Corona Career Changers Ease Teacher Shortage

The economic disruption caused by the coronavirus crisis has prompted many people to change careers.

​Beit Berl College met this challenge by offering special fast-track, online programs to train recently unemployed professionals who want to become Math and Physics teachers. Most of the curriculum will be covered in three very intensive months (June-August), so that the future teachers will be able to start teaching as interns in high schools already this September – thereby helping to ease the country-wide shortage of Math and Physics teachers.

“Beit Berl is renowned for developing programs to meet systemic needs. The coronavirus presented many new challenges, including to prepare future teachers for the new conditions,” says Dr. Tili Wagner, head of the clinical programs to train math and physics teachers at Beit Berl. “The virus isn’t leaving any time soon and we must adjust and find solutions to live with it,” she asserts. This is why the new program does not only train the future teachers using digital technologies; it also prepares them for a world where they themselves will teach virtually.

Nearly 50 participants were selected for the program, out of hundreds who applied, and they began studying on May 31st. All have an academic degree in Mathematics, Physics or Engineering.

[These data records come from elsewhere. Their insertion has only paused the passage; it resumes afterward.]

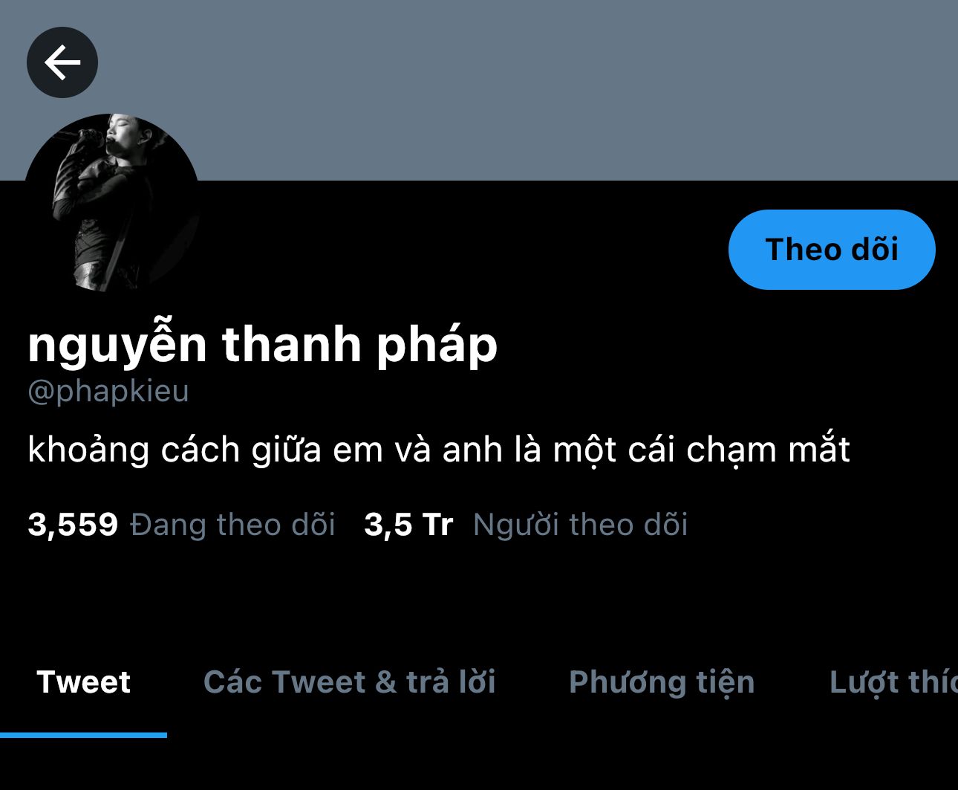The height and width of the screenshot is (790, 958).
Task: Follow the account with the Theo dõi button
Action: click(832, 250)
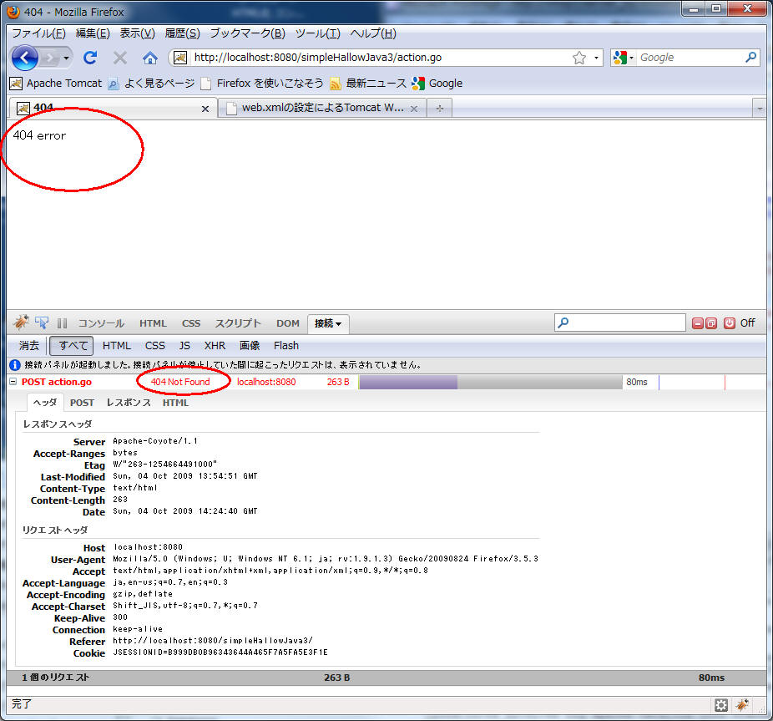Activate the Firebug element inspector icon
This screenshot has height=721, width=773.
[42, 322]
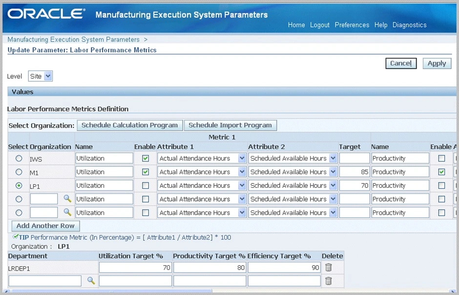
Task: Toggle Utilization Enable checkbox for LP1
Action: pyautogui.click(x=146, y=186)
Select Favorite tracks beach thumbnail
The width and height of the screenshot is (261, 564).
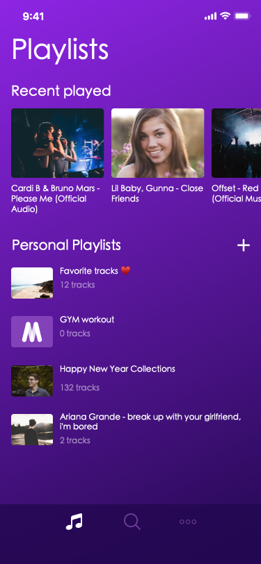coord(32,283)
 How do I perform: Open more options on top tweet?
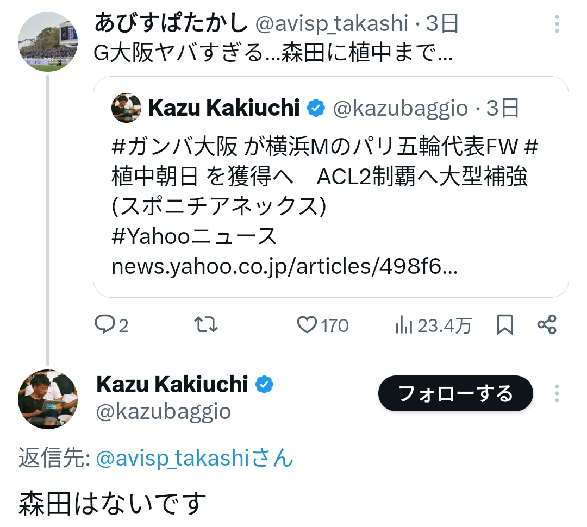click(557, 24)
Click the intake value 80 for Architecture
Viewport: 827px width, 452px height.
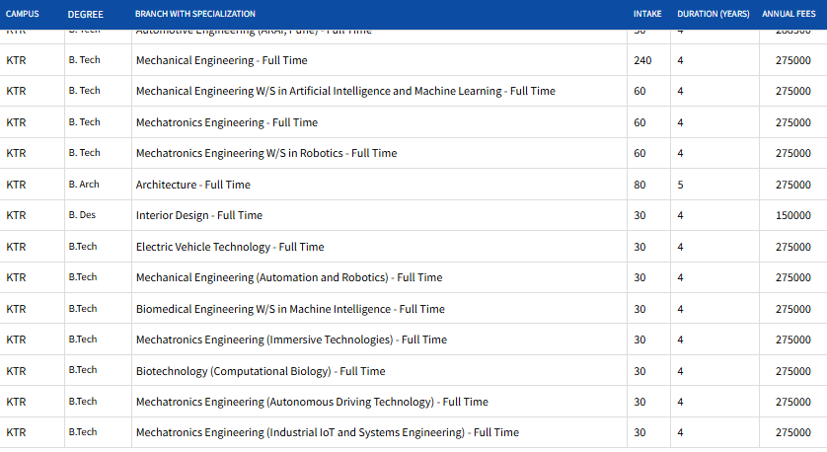(x=639, y=185)
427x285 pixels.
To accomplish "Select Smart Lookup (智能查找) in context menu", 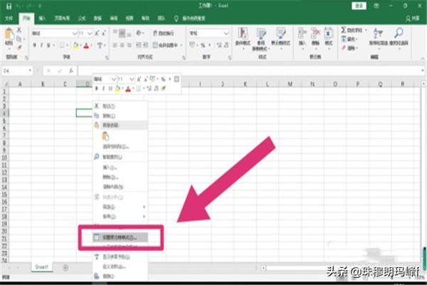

They vary in age from around 30 to 50+ and come from a variety of backgrounds and fields, many from the high-tech sector. Some were referred to the program by the Israeli Employment Service, while others heard about the initiative on their own. The Government is providing stipends and loans to those who qualify. Graduates of the program will receive a teaching certificate as well as a certificate in their field of expertise (Math/Physics), which will make them eligible for a teaching permit.

Until the end of August, the future teachers will study eight hours a days, five days a week – mostly online. After high schools reopened and before the academic year ended in June, they also spent time at schools, learning through observation. Dr. Wagner stresses that the program is not shorter in any way; rather, it is accelerated. “We want them to get into schools already in September,” she says. This goal will benefit the school system, which is eager to take in new teachers as soon as possible, as well as the participants, who will return to work since they will be paid during their internships.